Document:
________
Mr. Speaker, on 26th February, 1959 the then Deputy Minister of Education, Arts and Science moved, and I quote: “That leave be granted to introduce a Bill to provide for the establishment, maintenance, management and control of university colleges for non-White persons …” Here I end my quote.

Thereupon an amendment by the hon. the Leader of the Opposition, Sir De Villiers Graaff, followed. I quote—

To omit all the words after “that” and to substitute “this House declines to grant leave for the introduction of the Bill …

and what follows on that.

*An HON. MEMBER:

Now he is ending his quote again.

*Mr. J. HEYSTEK:

I am ending my quote. Here the then member for Vereeniging, who is to-day the Minister of Community Development and Public Works, pointed out to the hon. the Leader of the Opposition a similar attempt at declining to allow the first reading of a similar Bill to be taken. The hon. member pointed out to the Leader of the Opposition that the then Prime Minister, Dr. Malan, requested leave in 1953 for the introduction of the Bill to place Coloureds on a separate voters’ roll. Then a similar amendment was also introduced with the purpose of preventing the first reading of the Bill. At the time the then Leader of the Opposition, Mr. Strauss, said that it was disgraceful …

*Mr. L. G. MURRAY:

Do not give half of it.

*Mr. J. HEYSTEK:

This hon. friend must kindly put his shoes on correctly.

*An HON. MEMBER:

Where did they say that?
________
Collected data:
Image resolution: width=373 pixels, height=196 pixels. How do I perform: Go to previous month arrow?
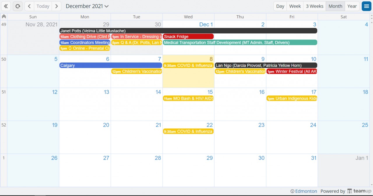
________
Task instructions:
• A. Answer these questions from the parliamentary debate, one line each:
(i) On what date did the Deputy Minister of Education, Arts and Science move for leave to introduce the Bill on university colleges?
(ii) Who was the Leader of the Opposition who moved the amendment?
(iii) In what year did Dr. Malan request leave to introduce the Bill to place Coloureds on a separate voters' roll?
• B. Reproduce word for word the part of the parliamentary debate that begins at the words "I am ending" and stops after the words "half of it.".

Answers per task:
• A.
(i) 26th February, 1959
(ii) Sir De Villiers Graaff
(iii) 1953

• B.
I am ending my quote. Here the then member for Vereeniging, who is to-day the Minister of Community Development and Public Works, pointed out to the hon. the Leader of the Opposition a similar attempt at declining to allow the first reading of a similar Bill to be taken. The hon. member pointed out to the Leader of the Opposition that the then Prime Minister, Dr. Malan, requested leave in 1953 for the introduction of the Bill to place Coloureds on a separate voters’ roll. Then a similar amendment was also introduced with the purpose of preventing the first reading of the Bill. At the time the then Leader of the Opposition, Mr. Strauss, said that it was disgraceful …

*Mr. L. G. MURRAY:

Do not give half of it.